Basics - General R

Directory


I’m going to assume you already installed R and possibly using Rstudio as an IDE (as I am throughout this document).

Many times you’ll set each project in its own directory to simplify matters, in Rstudio it’s very easy to create a project and set the directory for that project when you use the dropdown File menu item and create project.

Working directory

Many times you might have to import a data file from another directory, or for whatever other reason you need to know which directory are you actually in at the moment.

getwd

setwd

Self-explanatory:

  • one will get you the working directory
  • one will set the wd for you
getwd()
[1] "D:/yourdataiq/datawr/rfordata"
#setwd("....blah...")

Packages


You’ll make use of numerous packages in R. Of course R comes with many base functions but as an analyst you’ll need access to many more than the basics.

install

As you write scripts in separate files you might need to reference a new package. I like to keep all my packages in one file not spread out all over the individual files.

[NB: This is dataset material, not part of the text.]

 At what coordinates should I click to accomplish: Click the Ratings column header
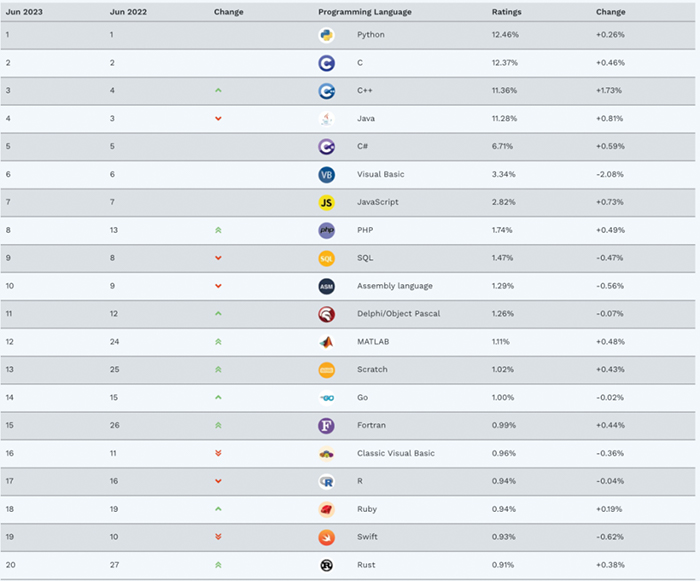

Here is a line to use for installing a package if needed

if(!require('dplyr')) {
      install.packages('dplyr')
      library('dplyr')
}
Loading required package: dplyr

Attaching package: 'dplyr'
The following objects are masked from 'package:stats':

    filter, lag
The following objects are masked from 'package:base':

    intersect, setdiff, setequal, union

or if you simply want to install a package

install.packages("lubridate")
library(lubridate)

General


~

Tilde operator is used to define the relationship between dependent variable and independent variables in a statistical model formula. The variable on the left-hand side of tilde operator is the dependent variable and the variable(s) on the right-hand side of tilde operator is/are called the independent variable(s). So, tilde operator helps to define that dependent variable depends on the independent variable(s) that are on the right-hand side of tilde operator. (retrieved from tutorialspoint.com)

In the case of this example, the independent variable at the end of the syntax line would be species, and the dependent variable in this case is facet_wrap. The facet_wrap is actually a function that is being called to separate and distribute the independent data within the plot.

help

just type ?function name and it will open a help page in the other tab/window

case sensitive

R is case sensitive so remember that

variables

It can be pretty time-consuming to type out lots of values.  To save time, we can use variables to represent the values. This lets us call out the values any time we need to with just the variable. Earlier, we learned about variables in SQL. 

A variable is a representation of a value in R that can be stored for use later during programming. Variables can also be called objects. 

As a data analyst, you’ll find variables are very useful when programming. For example, if you want to filter a dataset, just assign a variable to the function you used to filter the data. That way, all you have to do is use that variable to filter the data later. 

When naming a variable in R, you can use a short phrase. 

A variable name should start with a letter and can also contain numbers and underscores.

So the variable 5penguin wouldn’t work well because it starts with a number. Also just like functions, variable names are case-sensitive. Using all lower case letters is good practice whenever possible.

# comments

same as SQL we can use #

Arithmetic Operators


Arithmetic operators let you perform basic math operations like addition, subtraction, multiplication, and division.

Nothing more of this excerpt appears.